REQUIRED WORK
Please reproduce the entries word for word, beginning with the very first line and continuing through the line that contains "The image size is (2272, 734).", with that line included.

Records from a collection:

+++

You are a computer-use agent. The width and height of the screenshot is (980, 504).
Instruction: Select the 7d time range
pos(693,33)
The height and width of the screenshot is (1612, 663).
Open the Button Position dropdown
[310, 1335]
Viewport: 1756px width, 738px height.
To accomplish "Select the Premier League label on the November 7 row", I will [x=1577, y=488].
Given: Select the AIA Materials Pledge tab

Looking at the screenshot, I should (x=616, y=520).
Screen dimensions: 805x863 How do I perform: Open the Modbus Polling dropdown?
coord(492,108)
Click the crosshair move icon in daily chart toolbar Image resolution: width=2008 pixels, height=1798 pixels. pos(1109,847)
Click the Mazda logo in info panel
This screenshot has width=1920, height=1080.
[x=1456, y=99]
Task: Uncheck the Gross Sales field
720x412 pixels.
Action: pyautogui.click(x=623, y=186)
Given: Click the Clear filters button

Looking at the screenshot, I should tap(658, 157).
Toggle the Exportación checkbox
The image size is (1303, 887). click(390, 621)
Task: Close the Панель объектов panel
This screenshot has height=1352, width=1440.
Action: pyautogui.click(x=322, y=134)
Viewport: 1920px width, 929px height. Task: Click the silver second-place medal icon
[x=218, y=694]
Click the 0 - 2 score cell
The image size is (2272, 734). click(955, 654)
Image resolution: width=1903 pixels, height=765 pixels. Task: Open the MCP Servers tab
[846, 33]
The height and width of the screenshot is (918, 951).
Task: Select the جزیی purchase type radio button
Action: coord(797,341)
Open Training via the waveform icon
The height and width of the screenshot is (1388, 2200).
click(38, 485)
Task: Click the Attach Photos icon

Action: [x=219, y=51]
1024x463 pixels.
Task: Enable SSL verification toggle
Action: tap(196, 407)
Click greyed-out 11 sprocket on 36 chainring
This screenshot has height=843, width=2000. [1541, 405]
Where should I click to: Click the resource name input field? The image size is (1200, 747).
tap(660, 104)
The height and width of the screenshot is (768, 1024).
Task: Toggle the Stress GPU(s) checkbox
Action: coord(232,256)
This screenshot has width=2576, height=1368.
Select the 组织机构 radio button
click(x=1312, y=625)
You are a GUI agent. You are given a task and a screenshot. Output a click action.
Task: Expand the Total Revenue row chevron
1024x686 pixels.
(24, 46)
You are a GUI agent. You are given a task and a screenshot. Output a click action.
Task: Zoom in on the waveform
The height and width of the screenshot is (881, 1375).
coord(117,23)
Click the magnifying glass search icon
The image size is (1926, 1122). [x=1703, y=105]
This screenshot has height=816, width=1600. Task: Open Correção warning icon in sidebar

+++

ANSWER TO THE EXERCISE
You are a computer-use agent. The width and height of the screenshot is (980, 504).
Instruction: Select the 7d time range
pos(693,33)
The height and width of the screenshot is (1612, 663).
Open the Button Position dropdown
[310, 1335]
Viewport: 1756px width, 738px height.
To accomplish "Select the Premier League label on the November 7 row", I will [x=1577, y=488].
Given: Select the AIA Materials Pledge tab

Looking at the screenshot, I should (x=616, y=520).
Screen dimensions: 805x863 How do I perform: Open the Modbus Polling dropdown?
coord(492,108)
Click the crosshair move icon in daily chart toolbar Image resolution: width=2008 pixels, height=1798 pixels. pos(1109,847)
Click the Mazda logo in info panel
This screenshot has width=1920, height=1080.
[x=1456, y=99]
Task: Uncheck the Gross Sales field
720x412 pixels.
Action: pyautogui.click(x=623, y=186)
Given: Click the Clear filters button

Looking at the screenshot, I should tap(658, 157).
Toggle the Exportación checkbox
The image size is (1303, 887). click(390, 621)
Task: Close the Панель объектов panel
This screenshot has height=1352, width=1440.
Action: pyautogui.click(x=322, y=134)
Viewport: 1920px width, 929px height. Task: Click the silver second-place medal icon
[x=218, y=694]
Click the 0 - 2 score cell
The image size is (2272, 734). click(955, 654)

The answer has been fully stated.